Histoire et Mémoires

Publié le 1 Avril 2018

 

Je me sens ce Midi une lourde responsabilité, du moins je me la mets tout seul. C'est celle de ne pas dire sur trop de bêtises sur un thème qui me semble aussi fondamental pour le développement des personnes et des sociétés.

 

Oui, oui, je reconnais que cela fait très grandiloquent mais je le pense sérieusement. La relation dialectique entre la mémoire (ou les mémoires) et l’Histoire (vous ne voyez pas le grand H sur ma feuille mais il est présent) est centrale par exemple dans la construction de l’identité ou/donc dans la foi en l’avenir, deux éléments qui participent par exemple à la montée en force des mouvements se réclamant d'un passé fantasmé et réécrit (salafisme, nationalisme, sectes protestantes, etc.)

Je souhaite éviter l’écueil de partager avec vous mes réflexions sur le sujet de manière trop austère…espérons que j’arrive à aller contre ma nature.

 

Mais pourquoi avoir choisi de plancher ce midi sur le thème de l’Histoire et de la Mémoire ?

Parce que j’ai une mémoire du vécu déplorable et que par glissement je n’ai pas trop confiance dans le processus de construction de la mémoire mais on y reviendra. Puis la mémoire est tellement évolutive, traitresse et personnelle. Prenons un exemple simple. La double initiation vécue et partagée a donné lieu à 2 impressions d’initiations très différentes et si nous devions refaire cet exercice maintenant cela donnerait d’autres résultats.
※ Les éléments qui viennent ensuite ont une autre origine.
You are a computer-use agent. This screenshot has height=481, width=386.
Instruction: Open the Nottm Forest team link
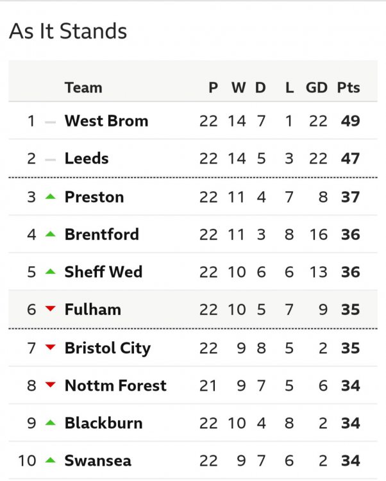115,385
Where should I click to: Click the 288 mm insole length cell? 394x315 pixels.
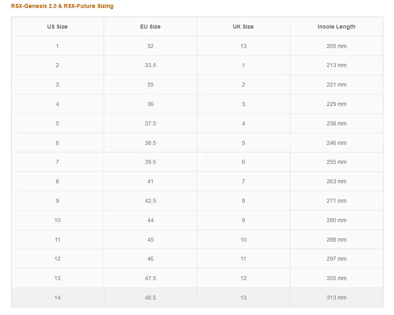pos(337,240)
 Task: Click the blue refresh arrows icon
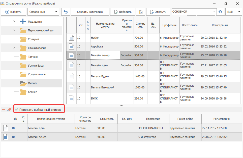point(220,12)
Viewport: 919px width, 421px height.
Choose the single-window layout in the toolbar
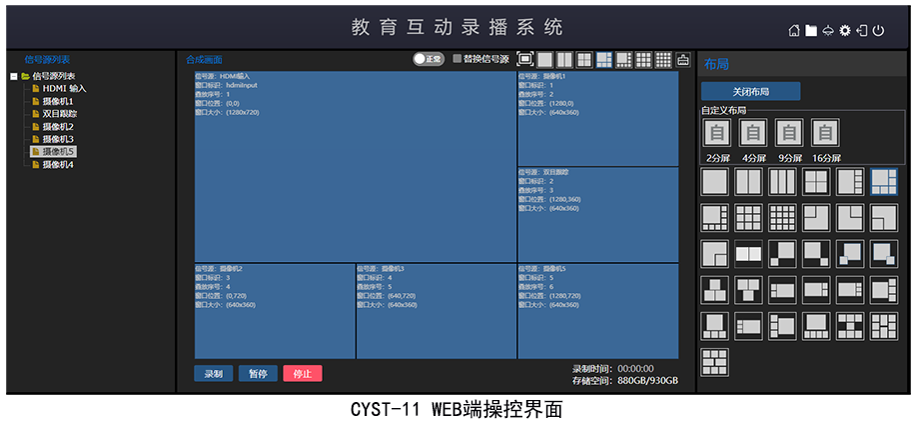[x=545, y=60]
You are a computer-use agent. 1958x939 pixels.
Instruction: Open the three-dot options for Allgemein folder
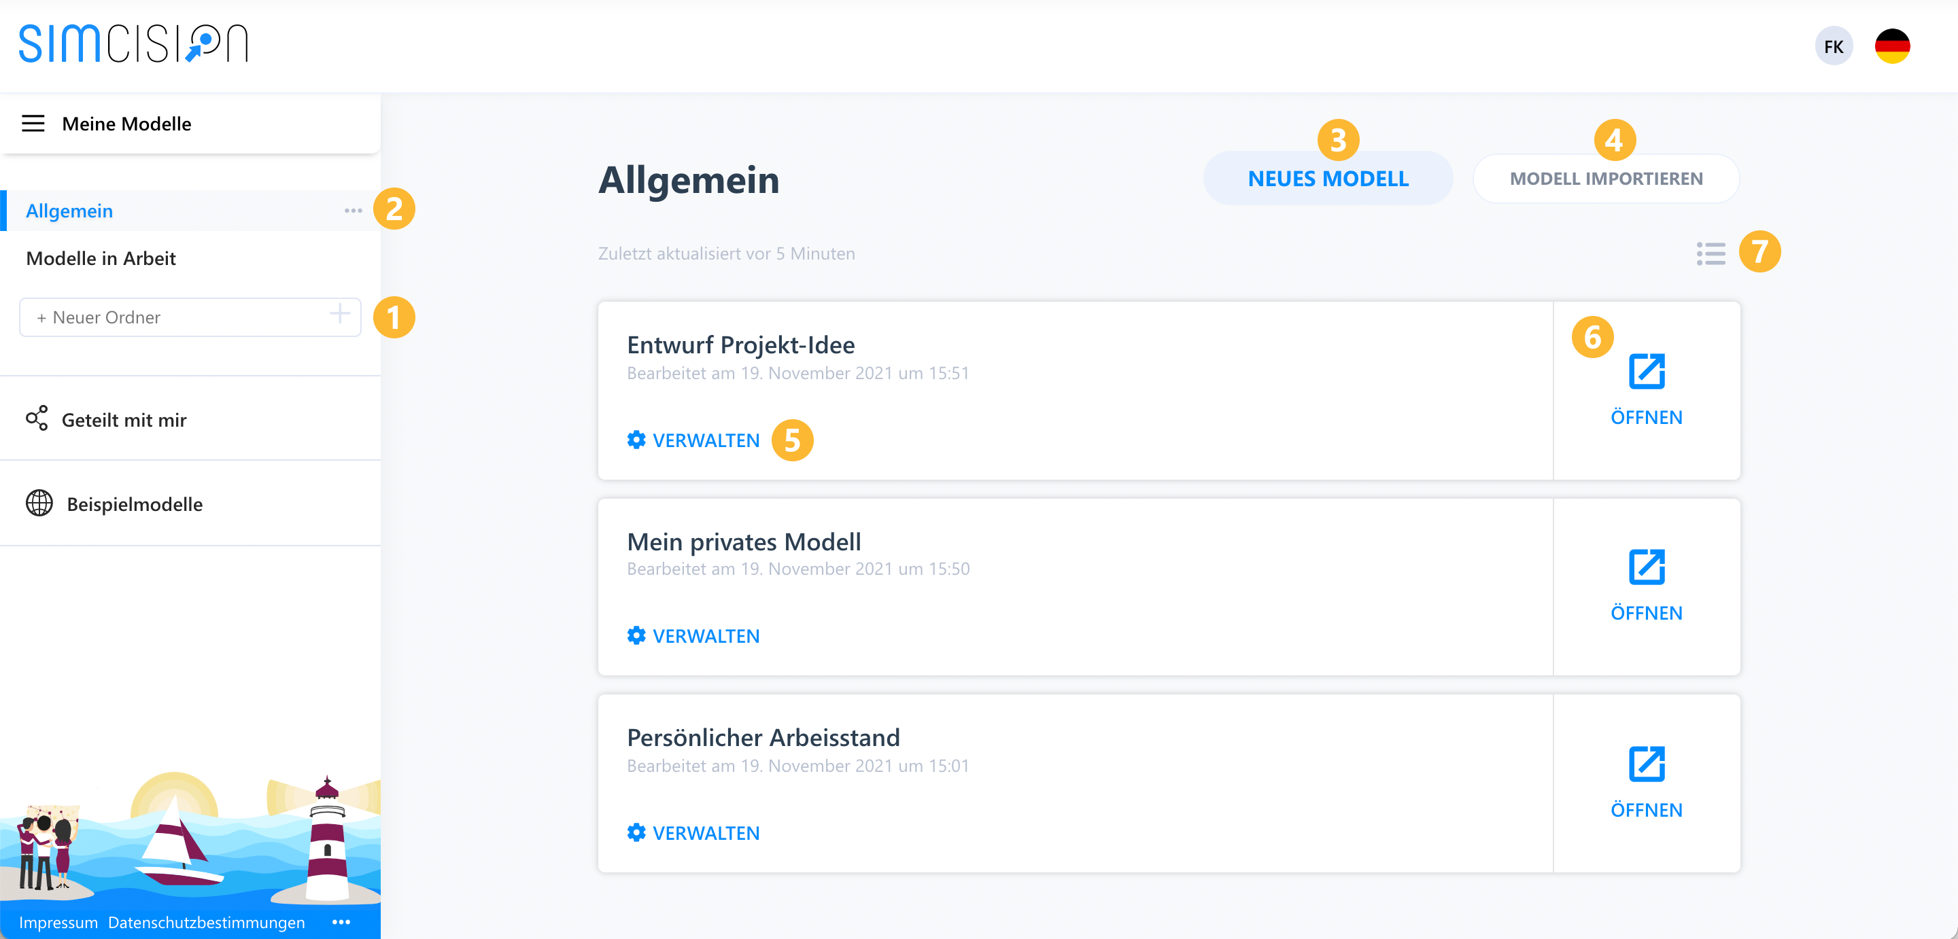[x=353, y=210]
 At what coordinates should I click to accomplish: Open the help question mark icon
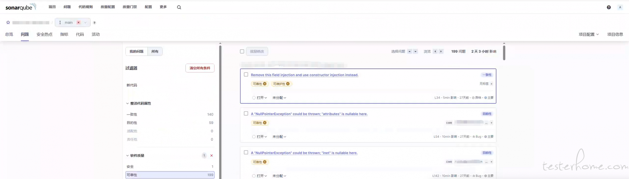tap(608, 7)
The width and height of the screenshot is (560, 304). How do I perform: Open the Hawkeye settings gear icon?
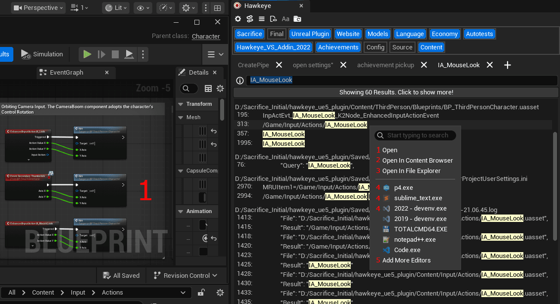tap(238, 19)
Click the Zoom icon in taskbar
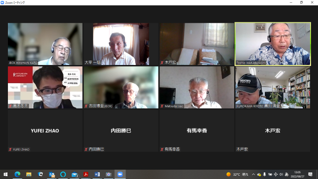This screenshot has height=179, width=318. (x=120, y=174)
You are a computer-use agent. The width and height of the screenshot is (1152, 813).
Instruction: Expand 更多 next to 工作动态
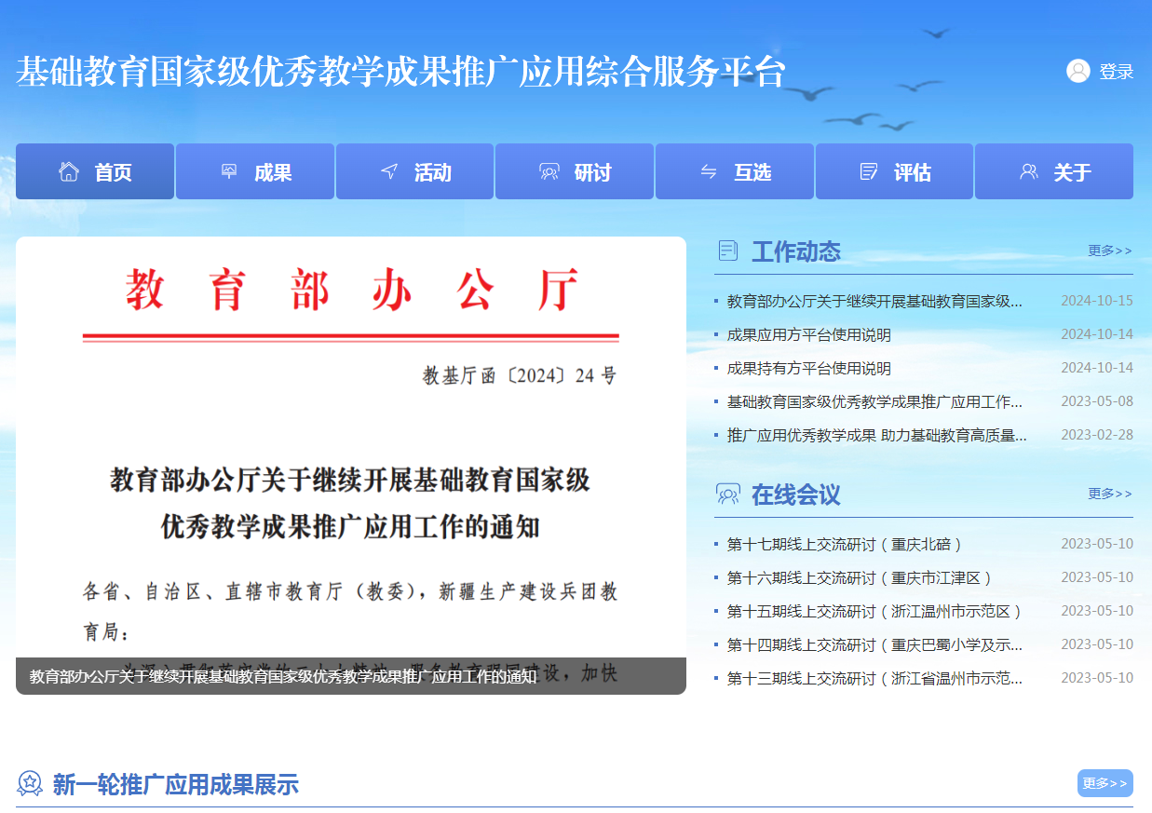(x=1110, y=251)

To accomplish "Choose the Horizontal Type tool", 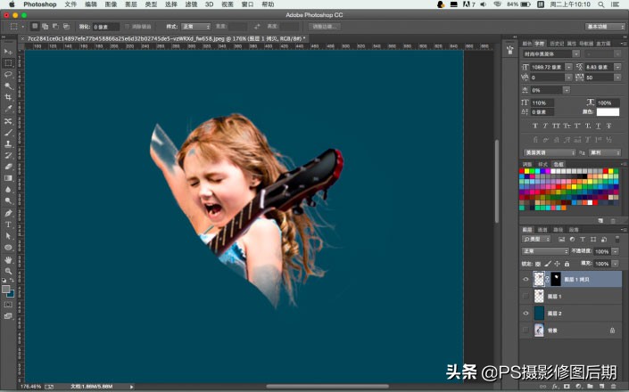I will tap(8, 225).
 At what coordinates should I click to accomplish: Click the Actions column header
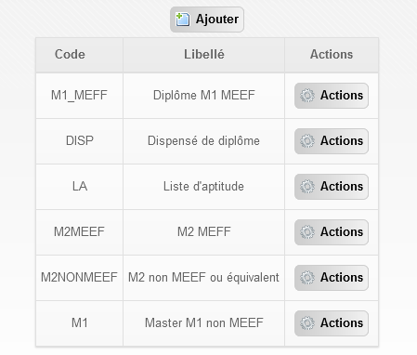[x=332, y=55]
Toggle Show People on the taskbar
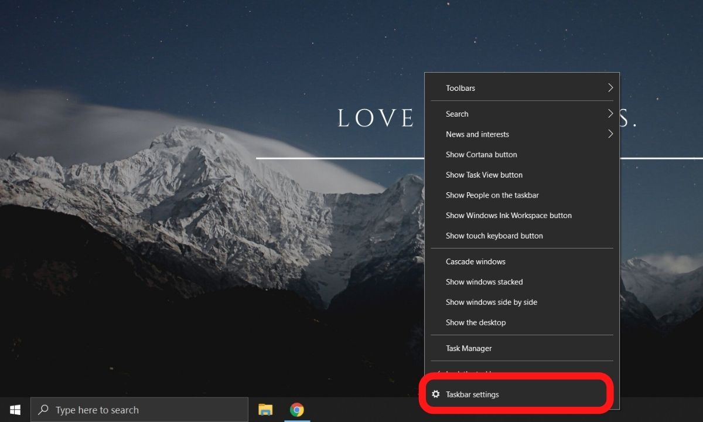 coord(492,195)
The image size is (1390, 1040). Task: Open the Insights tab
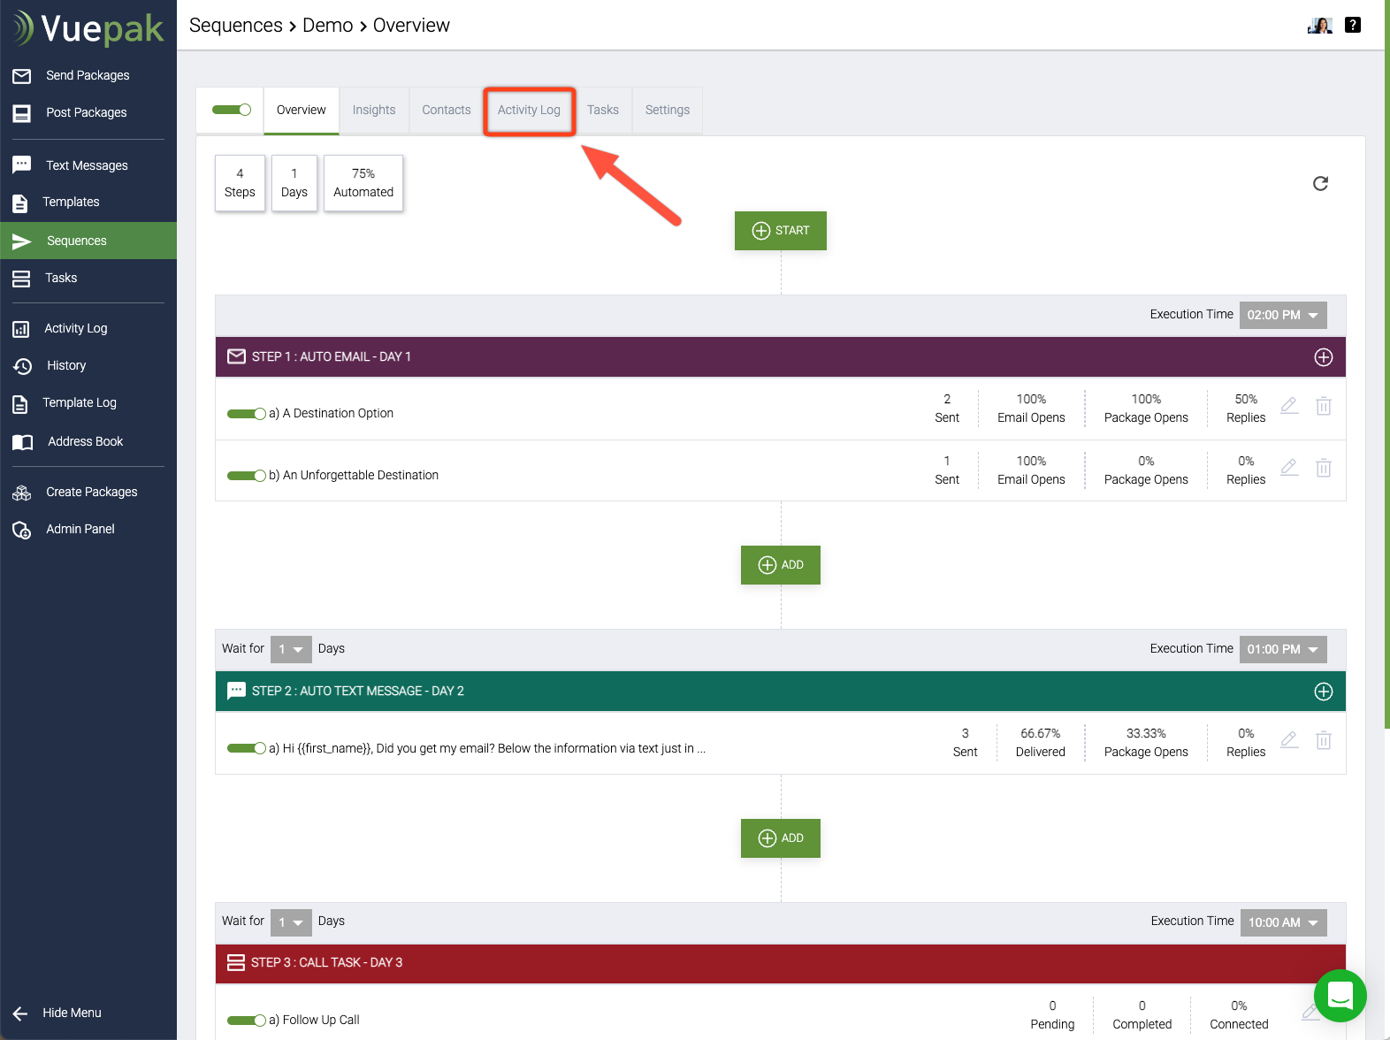coord(374,110)
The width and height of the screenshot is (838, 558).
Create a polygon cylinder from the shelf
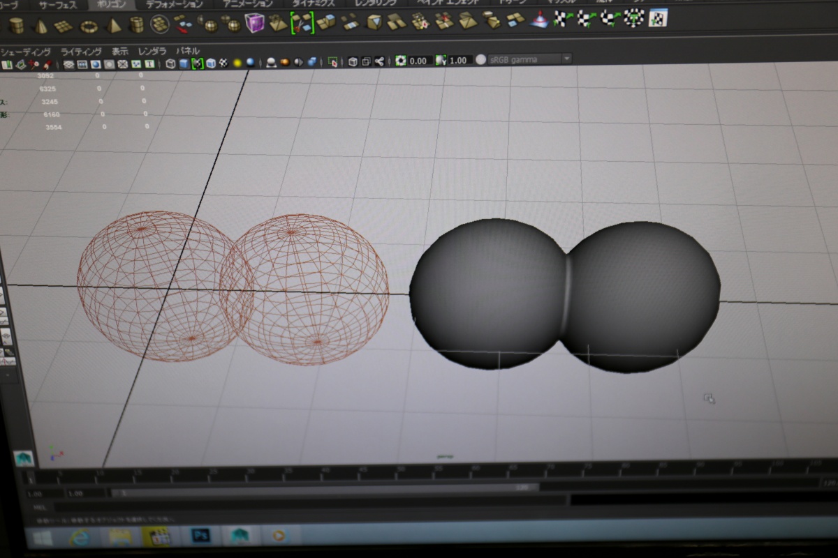tap(16, 26)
Parce que je suis sensible à l’Histoire qui est une des clefs pour comprendre beaucoup de choses (la finalité inexorable de la vie, l’altérité, les forces et les faiblesses de l’humanité etc.)

Parce que j’entends trop souvent chez des gens que j’aime ou chez des étrangers des aberrations ou des erreurs historiques et que cela me chagrine pour eux et pour la société.

 

Messieurs, je suis dans l'obligation d'essayer de définir les termes (sans h) d'histoire et de Mémoire.

Commençons par l’Histoire. Hérodote, celui qui est considéré comme le père de cette science, parle d'une « une procédure de vérité » et d'un discours critique pour parler du travail de construction de l'histoire. Plus près de nous, le grand historien Pierre Nora décrit l'histoire comme « une reconstruction problématique et incomplète de ce qui n’est plus ; elle n’est pas vérité absolue, mais une démarche ». Par problématique il entend évidemment problématisée et pas qui pose problème.

Pour le dictionnaire (honte à moi je ne me souviens plus si c'est le Larousse ou le Robert que j'ai utilisé) l'histoire est une reconstruction scientifiques et rationnelle des événements du passé par les historiens, qui vise à être objective et à faire comprendre le passé avec un recul critique. Un travail sur les témoignages, les archives, des sources variées.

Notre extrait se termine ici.